GREEN – The Green Farmers Market has become far more than just a large vegetable garden.
Visitors will find a wide range of products from meat, bakery goods, crafts, a café and even on-site homemade donuts from 25 signed-up vendors from across Northeast Ohio.
Opened June 18, the market has a brand new site – next to the city’s Central Administration Building on Town Park Boulevard in a portion of city-owned property that is part of the Central Park vision of Mayor Dick Norton.
The vendors are open only on Tuesdays from 3 to 7 p.m. now through Oct. 8, according to Kim Goodhart, the market manager and member of the Green Parks and Recreation Division responsible for this outreach program.
Green resident Beth Steenwyk (cq) and children Clara and Nathan were ecstatic about the taste of the donuts they just bought at the Olde School Donuts shop, which is on wheels and is where owners Keith and Betty Lou Johnson make their donuts on site to ensure freshness.
“Yum. They’re delicious. Very fresh-tasting,” said Steenwyk after the children spent $1 each of their own money for the three treats before biting in to them and both saying “I love it!”
“We make our donuts here in the trailer,” Keith Johnson explained. “We have a fryer in the trailer, and as we need them we make them right in this small unit.”
Their first year as Green vendors, Keith Johnson said, “We made most of them when we first got here,” as his wife waited on customers shortly after opening.
“Sometimes, if it’s raining or if we know it’s going to be a short day, we’ll bring some with us to start, which we will make in our driveway before we leave home. And then are some places we don’t have electricity.”
As for their donuts’ popularity, Johnson added, “We sell out pretty close every time, except when it rains and then gets a little slow. We don’t like to run out.”

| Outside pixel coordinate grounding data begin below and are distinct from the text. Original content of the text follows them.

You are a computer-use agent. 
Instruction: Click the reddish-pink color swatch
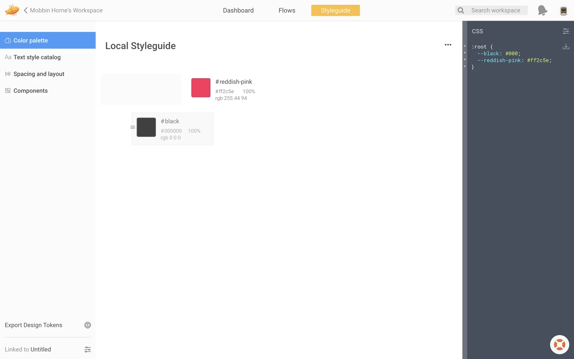click(201, 88)
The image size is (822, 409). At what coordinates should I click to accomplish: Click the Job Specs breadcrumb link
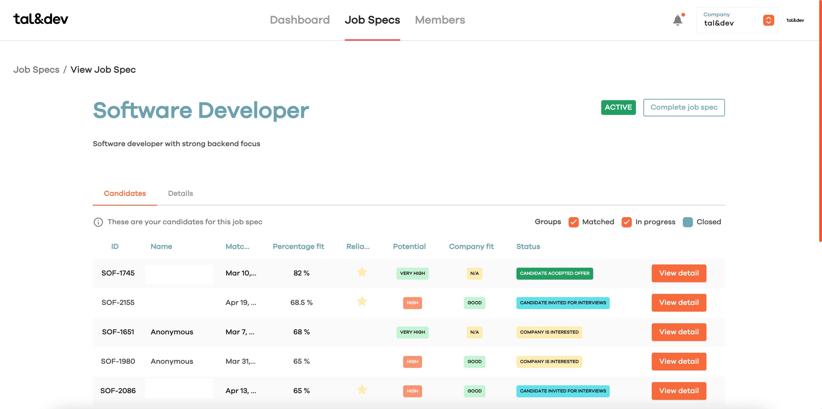pyautogui.click(x=36, y=70)
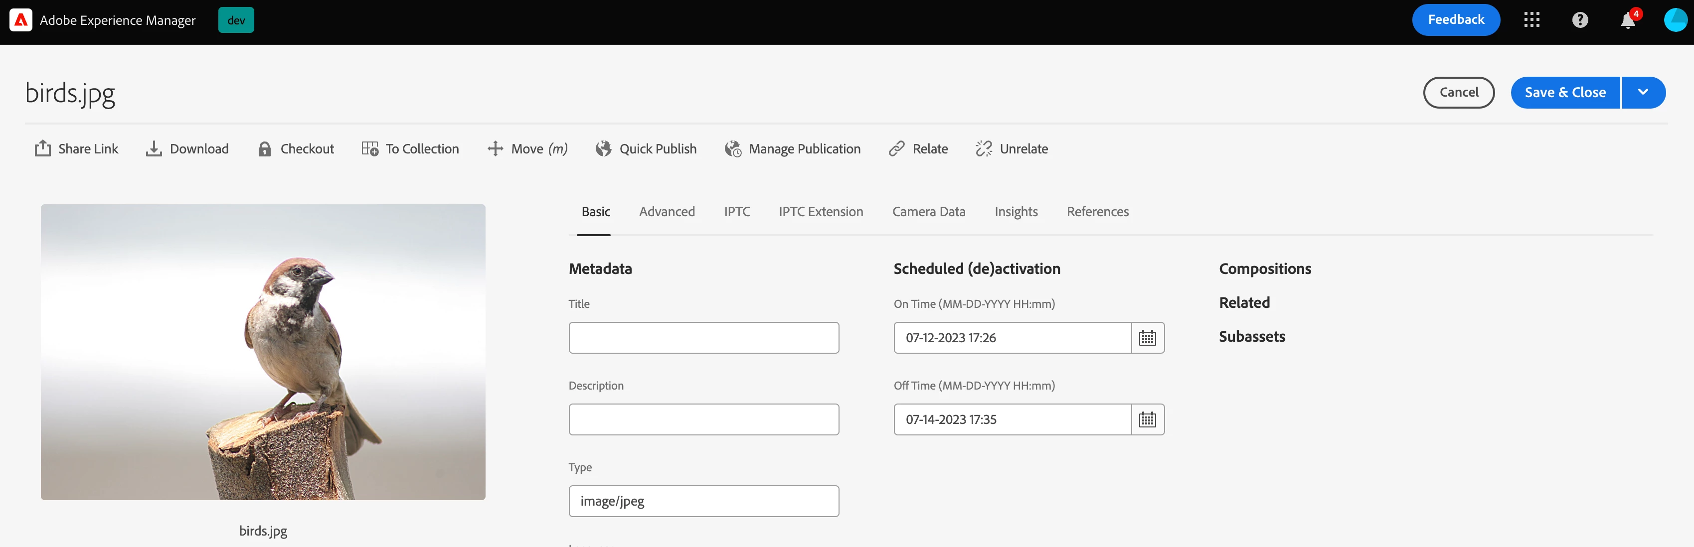Switch to the Camera Data tab
Image resolution: width=1694 pixels, height=547 pixels.
(x=928, y=212)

Doc Jenkins of D‘n A Maple Syrup of Randolph joined fellow Green vendors in the last six weeks of last year’s farmers market at the urging of a another vendor and he is back again this year.
“Last year, Kim and a vendor friend kept bugging him to come down since nobody was selling maple syrup,” Jenkins said. “So I came down and here I am again this year. I’ll be here every Tuesday, and if it rains, I’m still going to be here.”
The Jenkins have 42 buckets hanging in their front yard to collect sap and a total of 148 on their property.
Retired since 2003 from General Motors in Lordstown, Jenkins and his spouse make maple candy as well as the syrup, which he sells in Green in quarts and pints.
“I don’t have any half gallons with me, but I can get them,” he said with a smile.
For four years now, the Hawk family of East Rochester has been bringing their all-natural meats to the Green Farmers Market, with business growing from a part-time vocation to a full-time venture as of late June.
Spokesperson Traci Hawk gave up her full-time job to make this a full-time career, selling frozen, vacuum-packed beef, pork and chicken from their trailer and two deep chest freezers.
“My husband and I started this about four years ago, and we wanted to bring the all-natural products to the people,” Hawk said. “That’s how we were raised – on all-natural meat – and it is kind of a little lost secret of ours.”
Able to provide their products year-round, the Hawks have a mobile food license, and their animals are free-range, meaning they have the option to be grain-fed or grass-fed.
“We purify their water, and there is no stress on them,” Hawk said.
Lisa Mitchell of Barberton started her American Serenade Coffee, Tea and Wine Society last October after she had spent 15 years in corporate America, and now is at farmers markets in Green, North Olmsted and will be in Barberton when it opens later this month.
“The whole philosophy I wanted for the company was American-made products, supporting small, mom and pop boutique shops… supporting small businesses,” said Lisa, whose husband Chris is a Barberton police officer.
“I went to look for great quality products, no bitterness to the coffees and teas, but at great prices, too, where you didn’t have to get boutique coffees for boutique prices. I wanted to bring people around the table to spend time with their families and friends.